The closure of the NSW insurance pricing monitor today leaves a gap in consumer protection that should be filled by an independent national body says a coalition of consumer groups.
The NSW Emergency Services Levy Insurance Monitor’s office (the Monitor), headed by Professor Allan Fels AO, helped to curtail price gouging by insurers in NSW.
Gerard Brody, CEO of Consumer Action Law Centre, thanked Professor Fels and his team for their work over the past four years which he said has shed light on the normally very secretive pricing practices of general insurers.
“Even though the Monitor only operated in NSW, its research, investigations and publications improved insurance price transparency across the whole country,” Mr Brody said.
“We strongly urge the Federal Government to develop a permanent independent insurance pricing monitor for the whole of Australia. The impact and findings of the NSW Monitor demonstrate the clear need for this kind of oversight across the insurance industry. Australians are tired of insurance rip offs, and a monitor could help to ensure more transparent and fair pricing.
“With people facing rising and unaffordable home insurance premiums following Black Summer, an independent price monitor is a national priority,” he said.
The Monitor recovered $14.7 million from insurers on over-collected premiums charged by insurers and identified key trends and variations in property insurance pricing in NSW.

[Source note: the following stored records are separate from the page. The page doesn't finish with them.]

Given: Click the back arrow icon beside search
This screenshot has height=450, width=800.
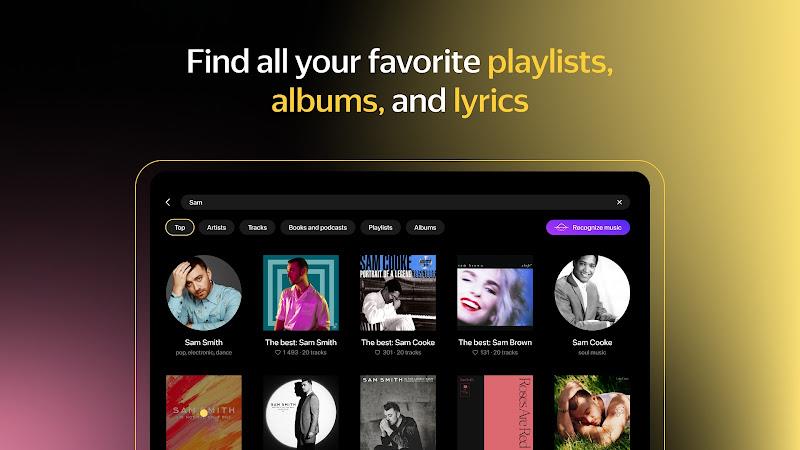Looking at the screenshot, I should pos(168,203).
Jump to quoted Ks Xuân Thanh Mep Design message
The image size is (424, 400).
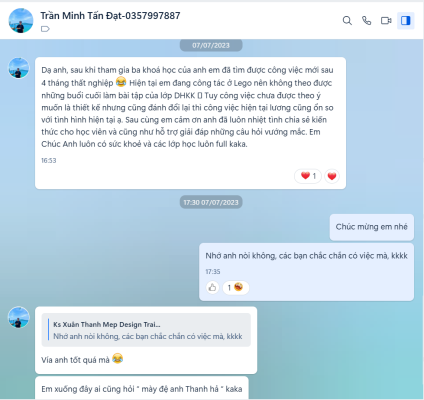coord(146,330)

The Monitor undertook essential work compiling and releasing information on pricing trends across a wider range of general insurance products including motor vehicle insurance. The Monitor identified a ‘loyalty tax’ being imposed by some insurers, which set higher premiums for a renewed insurance policy than they would charge a new customer in the same circumstances.

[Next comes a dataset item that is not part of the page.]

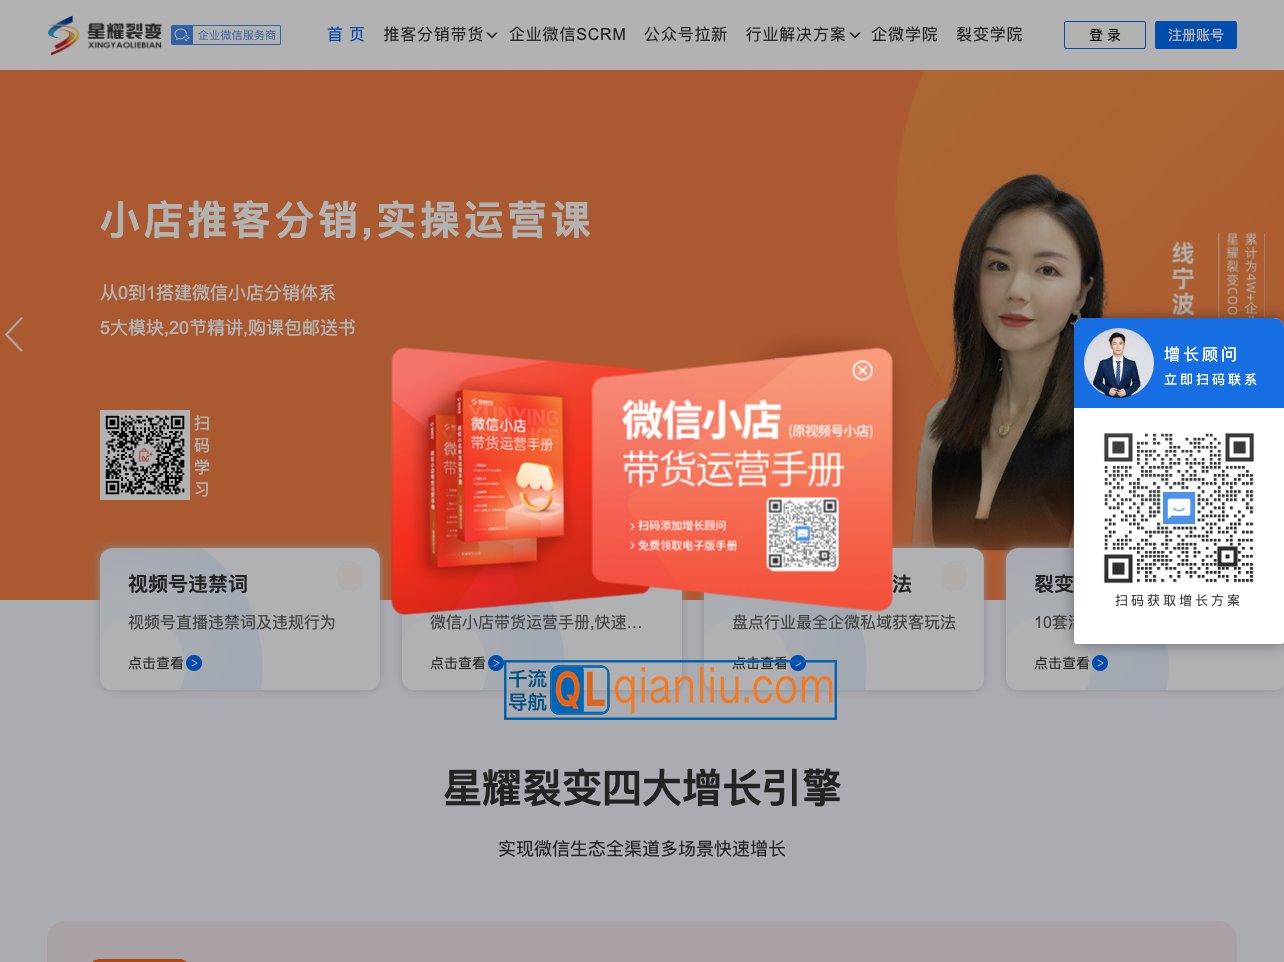Click the 星耀裂变 logo in header
1284x962 pixels.
(x=104, y=35)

The Monitor’s quarterly reports, published as part of its statutory function, provided valuable insight into pricing across the general insurance industry.

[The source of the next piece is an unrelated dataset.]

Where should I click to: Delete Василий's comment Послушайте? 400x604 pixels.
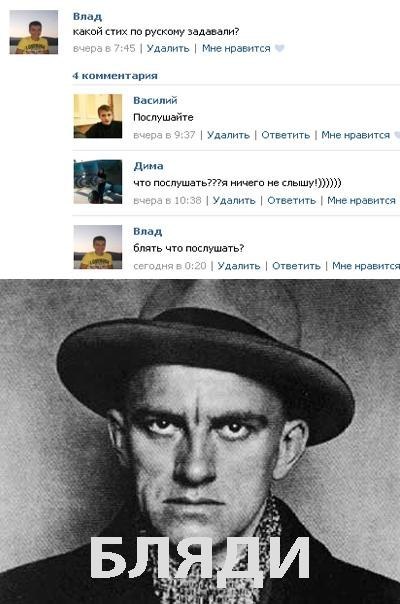click(229, 135)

“The closure of the Monitor is a loss of independent and impartial oversight of insurance pricing, which leaves insurance customers in the dark,” Mr Brody said.
In their submissions to the Royal Commission into National Natural Disaster Arrangements, Consumer Action and Financial Rights urged Commissioners to recommend the establishment of a permanent national insurance pricing monitor, based on the NSW Monitor and previous Victorian Office of the Fire Services Levy Monitor.
“Tracking home and contents insurance rates after the Black Summer is critical to ensure that areas hit hard by recent bushfires are not priced out of the insurance market,” said Karen Cox, Financial Rights’ CEO.
“This could lead to high rates of under insurance or uninsurable homes which will dramatically affect the community’s ability to bounce back after future natural disasters. A national agency tasked with price monitoring is essential to examine and monitor these issues.”